The Fight at Waterford was a small skirmish during the American Civil War that took place in Waterford, Virginia on August 27, 1862 between the local partisan cavalry units of White's Rebels, fighting for the Confederates, and the Loudoun Rangers fighting for the Union. The Rebels surprised and routed the newly formed Loudoun Rangers in their camp at Waterford, capturing nearly the whole unit before subsequently paroling them, thus resulting in a Confederate victory. The action was the first significant partisan fighting in Loudoun County.

==Background==
On August 26, Captain Samuel C. Means moved his newly formed command, the independent Loudoun Rangers, to the unionist village of Waterford in Loudoun County, Virginia in preparation to conduct operations against the county's Confederate controlled territory. Means stationed 24 men on picket duty: 4 men on each of the 6 roads leading into the town. He then placed the rest of his command in the local Baptist church before retiring to his residence in the village, placing Lieutenant Luther Slater in nominal command of the unit.

Meanwhile, on the 25th, Captain Elijah V. White and his company of cavalry, some 100 strong, was granted permission by Gen.

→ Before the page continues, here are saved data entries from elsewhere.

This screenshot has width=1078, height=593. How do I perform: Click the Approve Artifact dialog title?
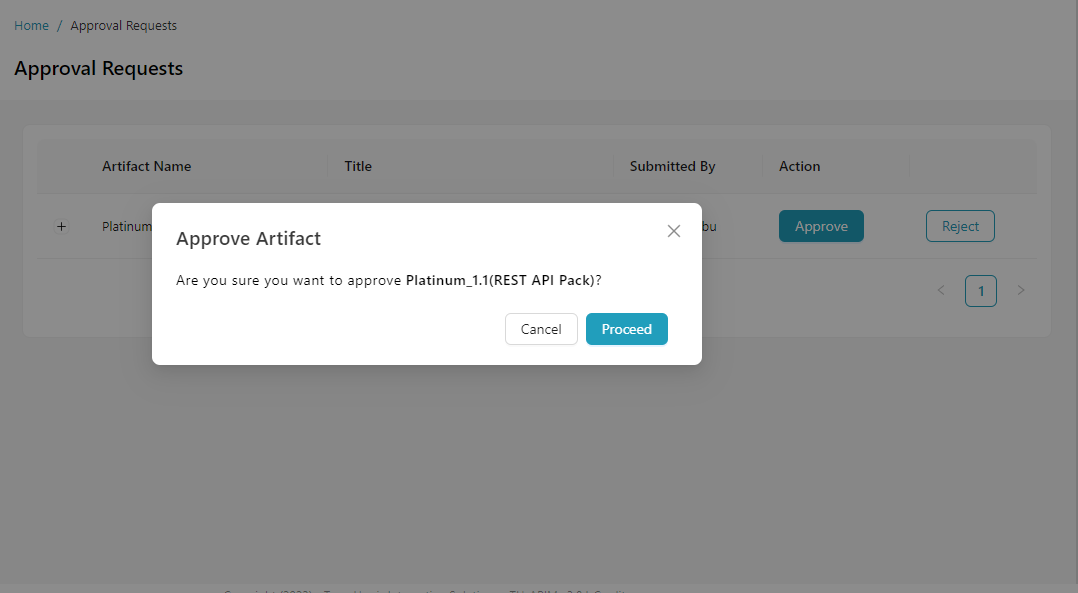248,238
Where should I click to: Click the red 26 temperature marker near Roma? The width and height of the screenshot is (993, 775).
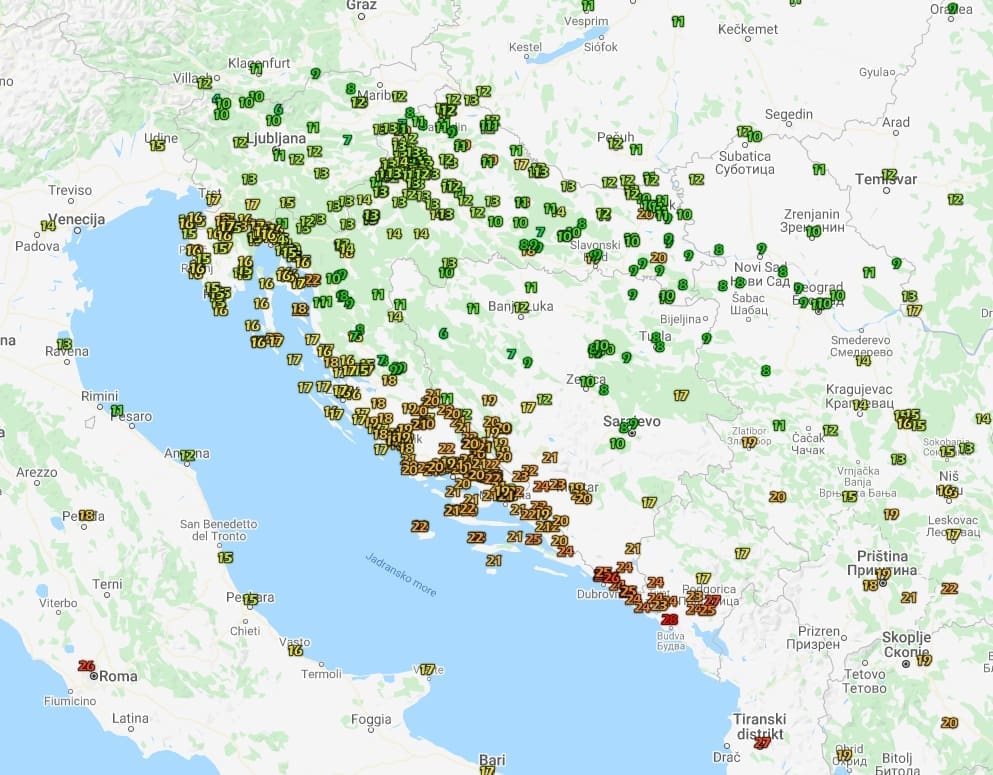point(86,666)
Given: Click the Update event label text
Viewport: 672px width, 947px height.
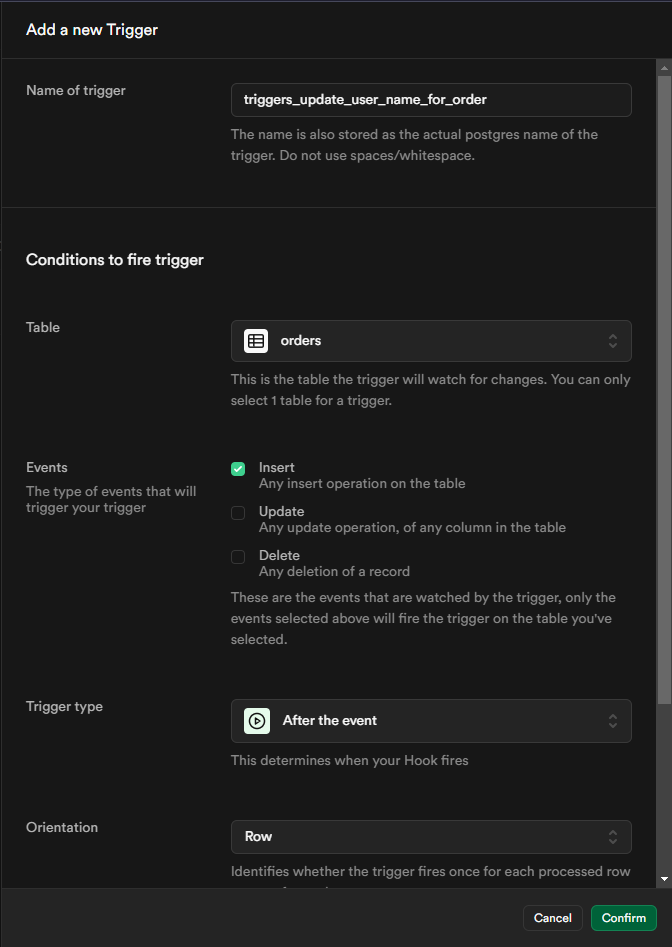Looking at the screenshot, I should [x=281, y=511].
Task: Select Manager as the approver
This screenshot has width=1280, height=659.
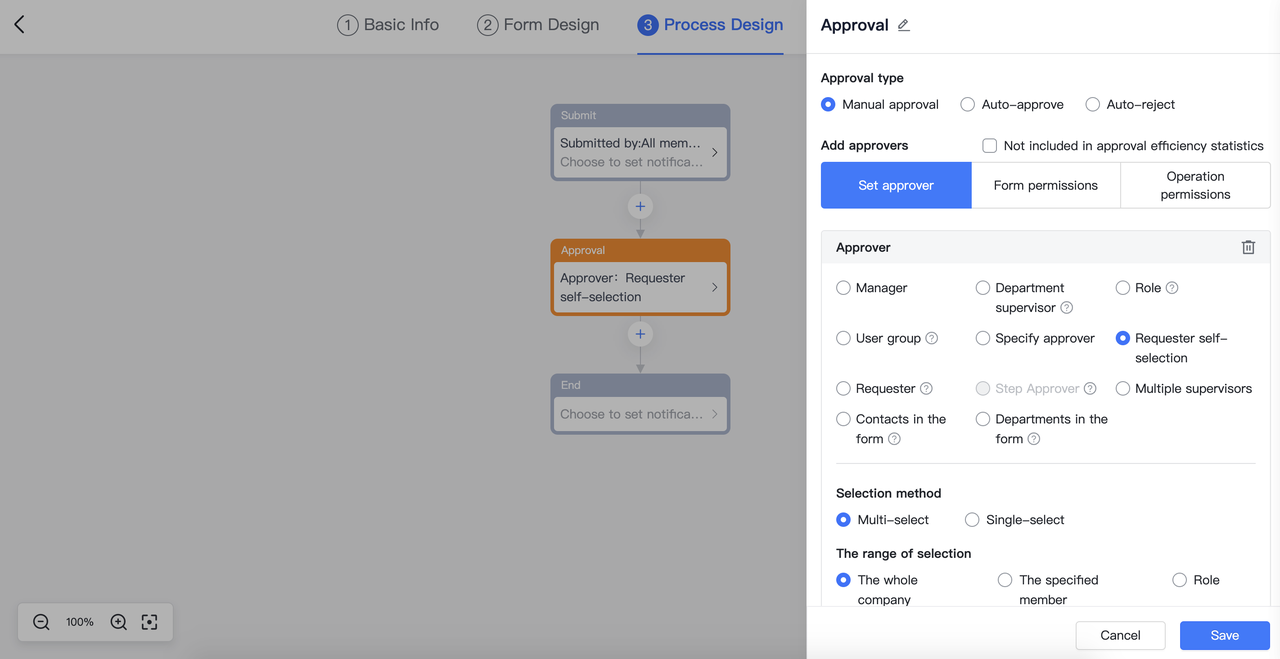Action: pyautogui.click(x=843, y=288)
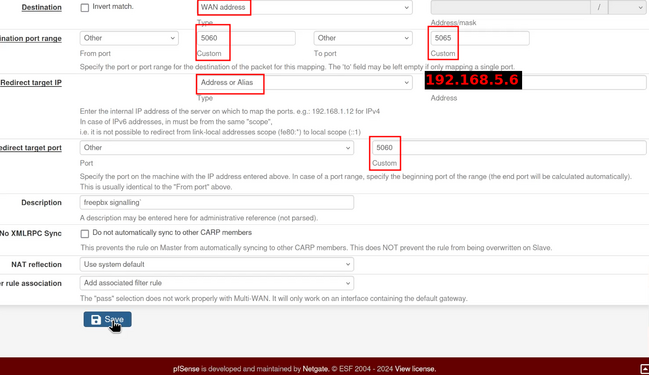Open the Redirect target port dropdown
The width and height of the screenshot is (649, 375).
216,148
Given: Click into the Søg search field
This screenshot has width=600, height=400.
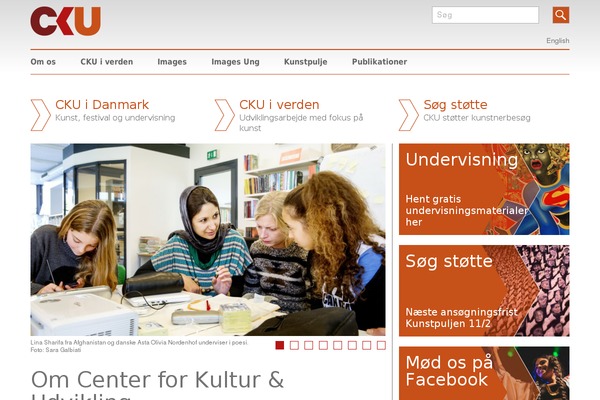Looking at the screenshot, I should click(x=485, y=15).
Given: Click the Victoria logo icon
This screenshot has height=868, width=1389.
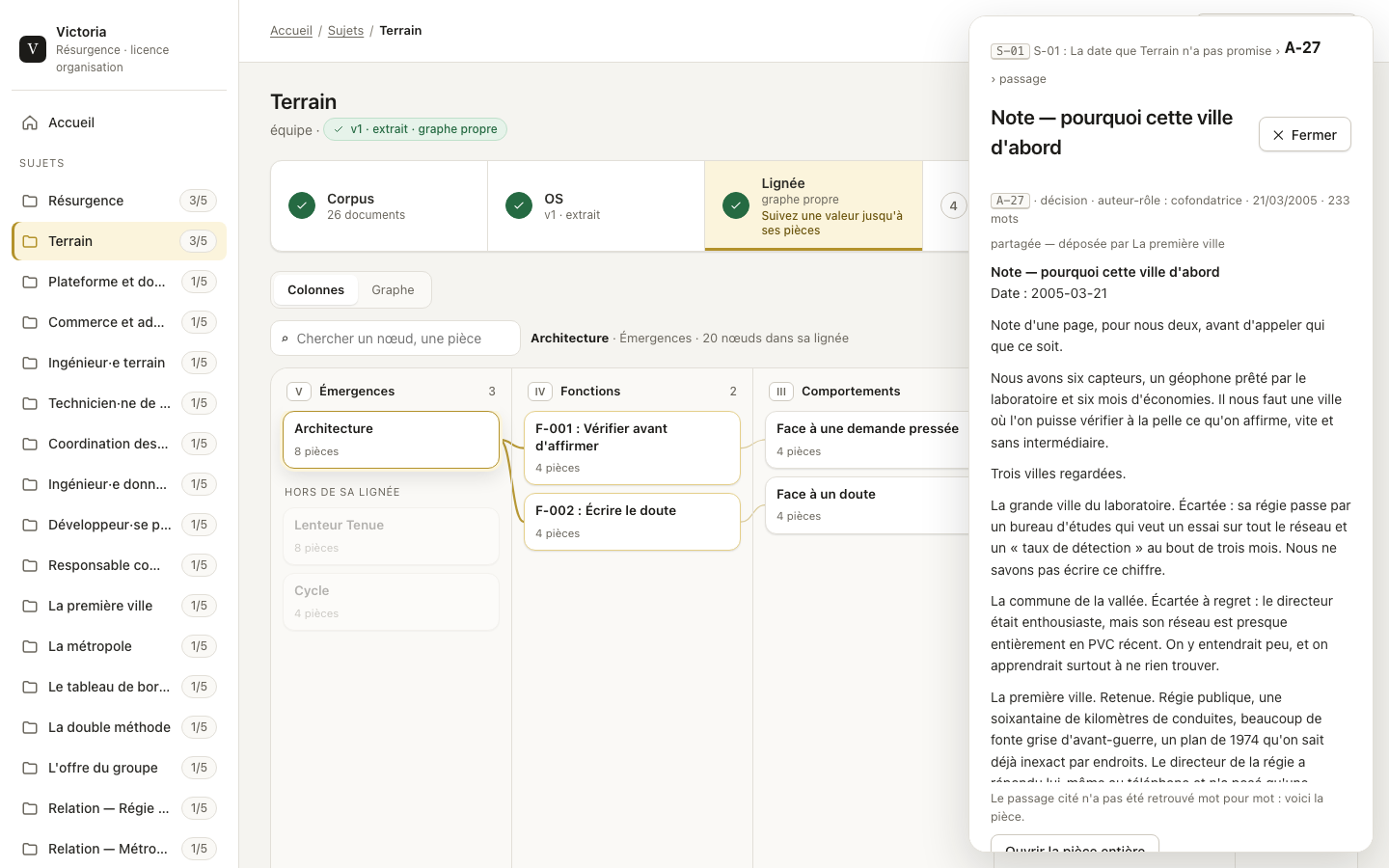Looking at the screenshot, I should 33,48.
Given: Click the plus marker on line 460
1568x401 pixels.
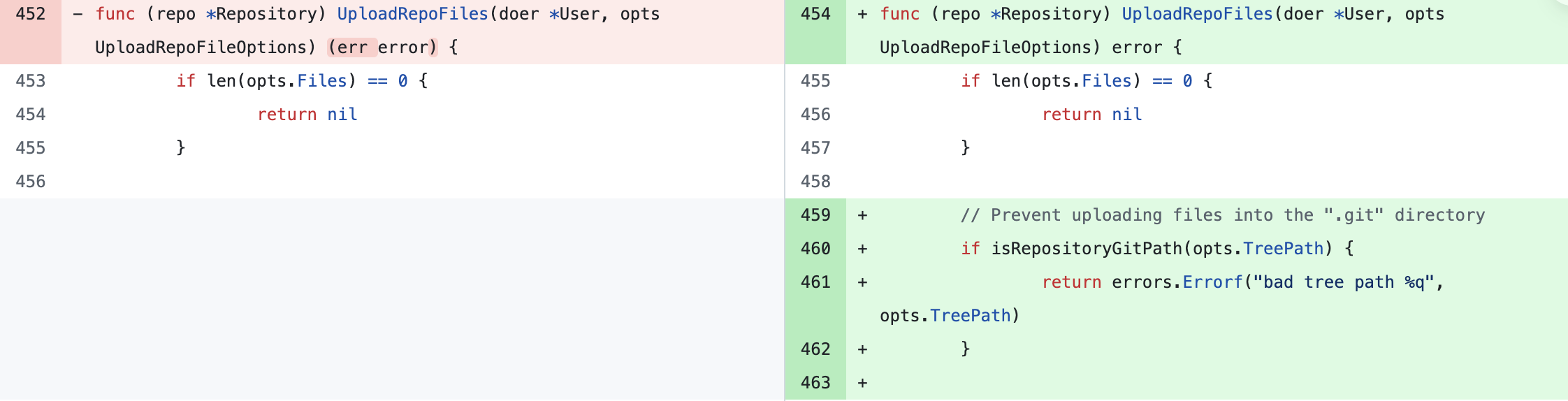Looking at the screenshot, I should pyautogui.click(x=863, y=249).
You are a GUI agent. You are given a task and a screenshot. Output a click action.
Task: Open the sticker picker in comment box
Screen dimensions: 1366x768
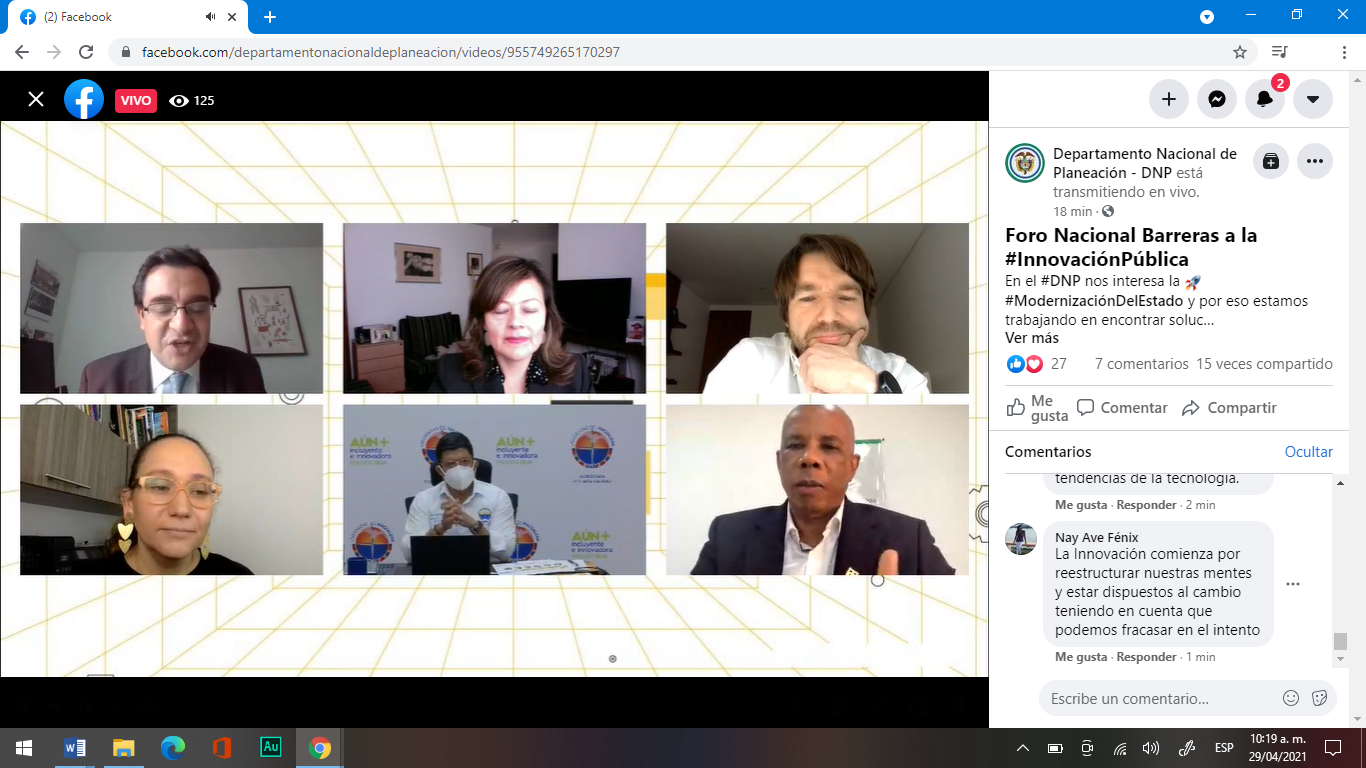pos(1319,698)
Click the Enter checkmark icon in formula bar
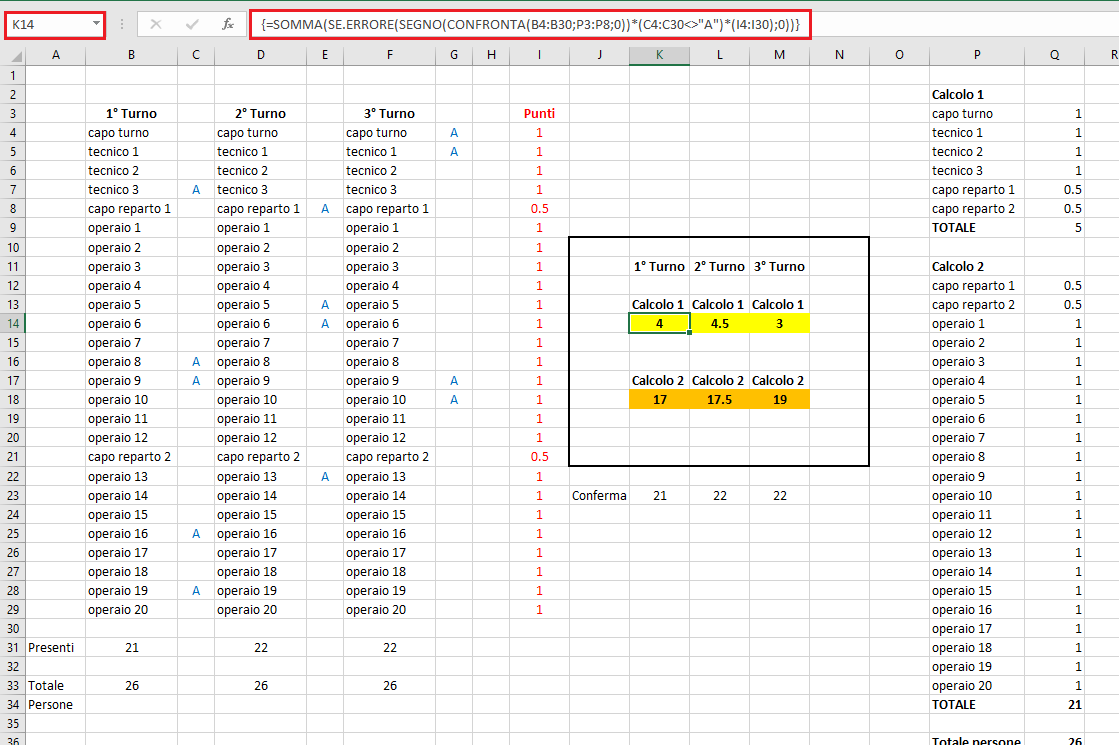Viewport: 1119px width, 745px height. (192, 24)
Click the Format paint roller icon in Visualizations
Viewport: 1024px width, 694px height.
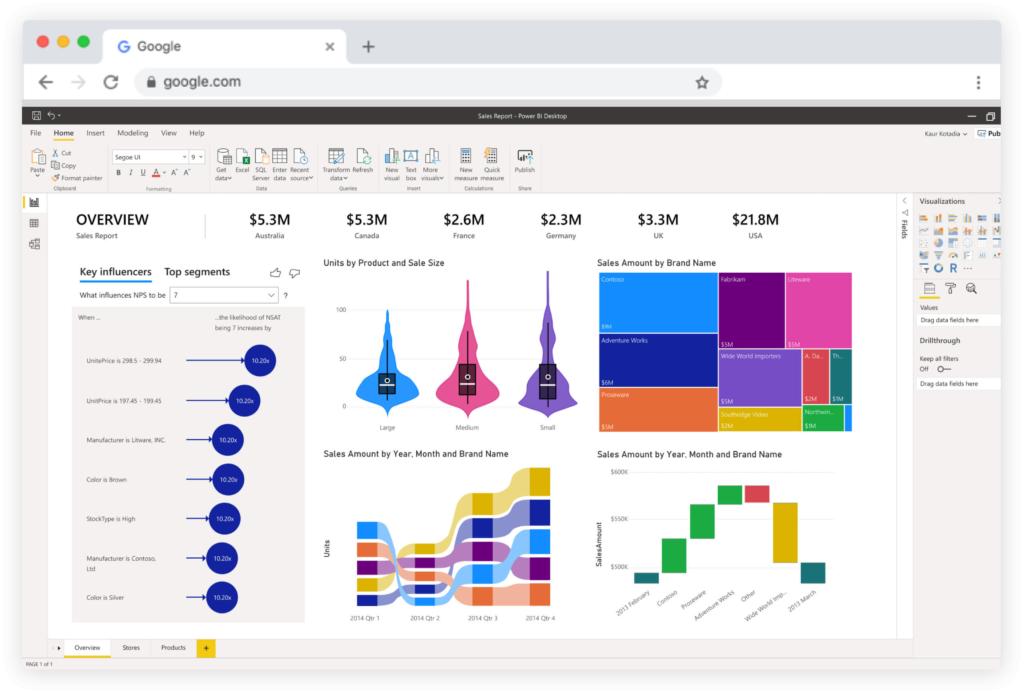[x=950, y=289]
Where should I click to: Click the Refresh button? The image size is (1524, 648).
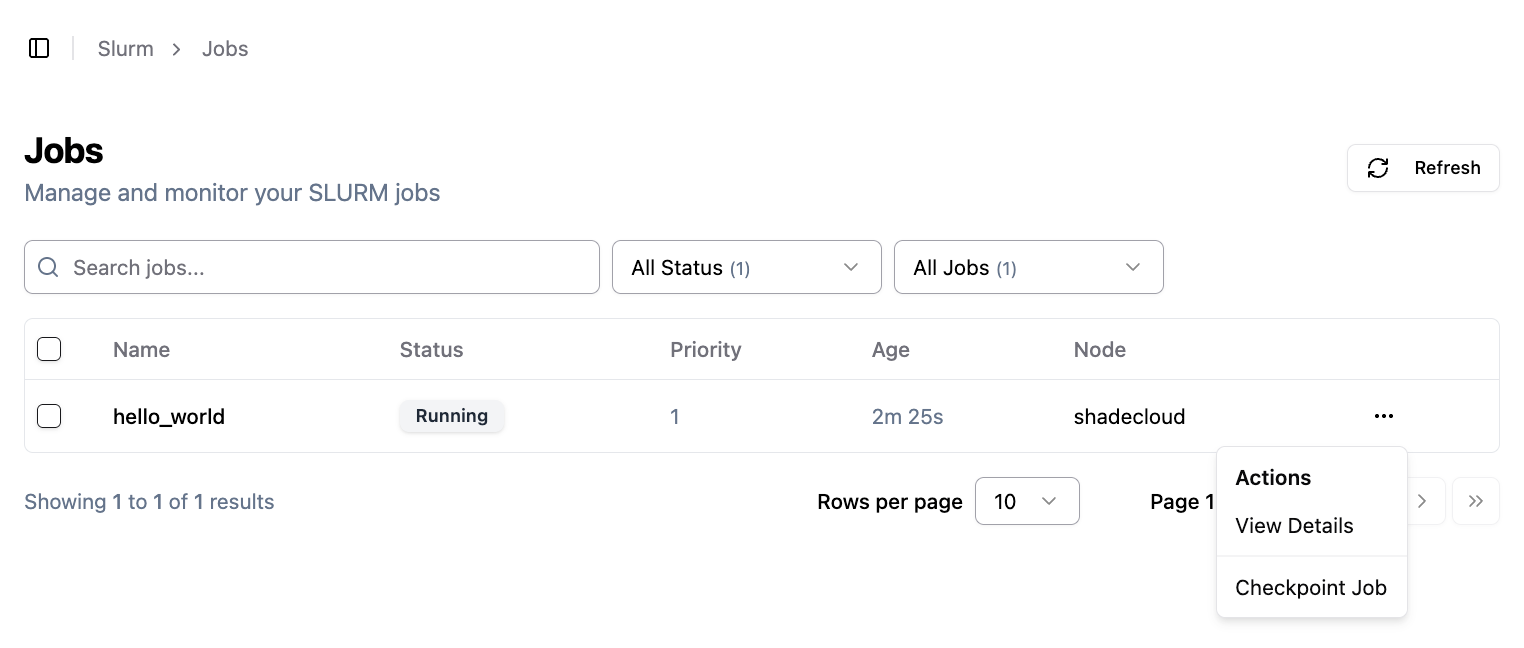coord(1422,168)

Richard S. Ewell to return to their native county to find forage and harass Federals operating in the county. The following day they reached the southern portion of the county whereupon they learned of the formation of the Loudoun Rangers a month prior and their presence at Waterford. That evening, with about half of his command, White tramped off the main roads through fields and forests to Waterford, evading the Ranger's pickets.

==The Skirmish==
In the pre-dawn hours of the 27th, guided by local Confederate sympathizers, White's Rebels approached the Baptists church under cover of darkness to find the 28 Rangers there camped on the porch. Cpt. White decided to split his command in two and sent 30 men, mounted, onto the road as a decoy to draw the Rangers into the open, while the other 20, on foot, waited in the field across the street with orders to fire only after the Rangers took the bait. The anxious Rebels, however, failed to wait and opened fire on the Rangers early causing them to scramble into the refuge of the church, though not before suffering one killed one and two injured, including Lt. Slater who relinquished command to Charles A. Webster. White then sent his decoy force into town to capture Means and the Rangers pickets, while he, with the rest of the command laid siege to the church. In town, the Rebels found that Means and the pickets had fled, but were able to capture two sentries at Means house and a cache of weapons and supplies.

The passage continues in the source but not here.